Task objective: From the first line to the last, please write out the data exactly.

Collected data
----------------
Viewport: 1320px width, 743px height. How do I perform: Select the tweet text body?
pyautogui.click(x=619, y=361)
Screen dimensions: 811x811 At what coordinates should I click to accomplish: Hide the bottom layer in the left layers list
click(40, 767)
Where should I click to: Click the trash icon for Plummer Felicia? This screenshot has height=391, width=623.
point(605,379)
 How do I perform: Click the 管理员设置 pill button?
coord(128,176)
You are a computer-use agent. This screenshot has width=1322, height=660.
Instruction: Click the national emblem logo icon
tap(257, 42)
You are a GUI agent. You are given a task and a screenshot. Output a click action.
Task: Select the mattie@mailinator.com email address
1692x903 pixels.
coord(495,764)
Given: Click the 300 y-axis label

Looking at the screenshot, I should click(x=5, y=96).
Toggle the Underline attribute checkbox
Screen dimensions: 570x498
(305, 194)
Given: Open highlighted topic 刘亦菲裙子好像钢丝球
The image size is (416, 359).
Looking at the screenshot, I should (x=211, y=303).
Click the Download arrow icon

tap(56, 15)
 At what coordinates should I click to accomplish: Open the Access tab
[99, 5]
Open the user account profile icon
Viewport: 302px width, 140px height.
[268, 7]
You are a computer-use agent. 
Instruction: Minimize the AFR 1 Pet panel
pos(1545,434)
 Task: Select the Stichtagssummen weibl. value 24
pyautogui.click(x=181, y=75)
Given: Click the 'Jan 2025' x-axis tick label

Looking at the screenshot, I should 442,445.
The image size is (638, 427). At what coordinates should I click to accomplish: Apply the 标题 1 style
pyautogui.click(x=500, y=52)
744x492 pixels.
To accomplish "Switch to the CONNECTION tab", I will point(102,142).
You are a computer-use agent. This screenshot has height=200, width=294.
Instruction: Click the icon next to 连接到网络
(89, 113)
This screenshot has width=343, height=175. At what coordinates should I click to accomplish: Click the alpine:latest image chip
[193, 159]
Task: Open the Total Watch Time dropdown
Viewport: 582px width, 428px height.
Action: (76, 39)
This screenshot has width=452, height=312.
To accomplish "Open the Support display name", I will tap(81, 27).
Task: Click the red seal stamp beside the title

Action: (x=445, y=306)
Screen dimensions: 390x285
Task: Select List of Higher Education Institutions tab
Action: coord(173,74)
----------------
Solution for this task:
Viewport: 1320px width, 743px height. How do I perform: Select the tweet text body?
pyautogui.click(x=619, y=361)
Screen dimensions: 811x811 At what coordinates should I click to accomplish: Hide the bottom layer in the left layers list
click(40, 767)
Where should I click to: Click the trash icon for Plummer Felicia? This screenshot has height=391, width=623.
point(605,379)
 How do I perform: Click the 管理员设置 pill button?
coord(128,176)
You are a computer-use agent. This screenshot has width=1322, height=660.
Instruction: Click the national emblem logo icon
tap(257, 42)
You are a GUI agent. You are given a task and a screenshot. Output a click action.
Task: Select the mattie@mailinator.com email address
1692x903 pixels.
coord(495,764)
Given: Click the 300 y-axis label

Looking at the screenshot, I should click(x=5, y=96).
Toggle the Underline attribute checkbox
Screen dimensions: 570x498
(305, 194)
Given: Open highlighted topic 刘亦菲裙子好像钢丝球
The image size is (416, 359).
Looking at the screenshot, I should (x=211, y=303).
Click the Download arrow icon

tap(56, 15)
 At what coordinates should I click to accomplish: Open the Access tab
[99, 5]
Open the user account profile icon
Viewport: 302px width, 140px height.
[268, 7]
You are a computer-use agent. 
Instruction: Minimize the AFR 1 Pet panel
pos(1545,434)
 Task: Select the Stichtagssummen weibl. value 24
pyautogui.click(x=181, y=75)
Given: Click the 'Jan 2025' x-axis tick label

Looking at the screenshot, I should 442,445.
The image size is (638, 427). At what coordinates should I click to accomplish: Apply the 标题 1 style
pyautogui.click(x=500, y=52)
744x492 pixels.
To accomplish "Switch to the CONNECTION tab", I will point(102,142).
You are a computer-use agent. This screenshot has height=200, width=294.
Instruction: Click the icon next to 连接到网络
(89, 113)
This screenshot has width=343, height=175. At what coordinates should I click to accomplish: Click the alpine:latest image chip
[193, 159]
Task: Open the Total Watch Time dropdown
Viewport: 582px width, 428px height.
Action: (76, 39)
This screenshot has width=452, height=312.
To accomplish "Open the Support display name", I will tap(81, 27).
Task: Click the red seal stamp beside the title

Action: (x=445, y=306)
Screen dimensions: 390x285
Task: Select List of Higher Education Institutions tab
Action: coord(173,74)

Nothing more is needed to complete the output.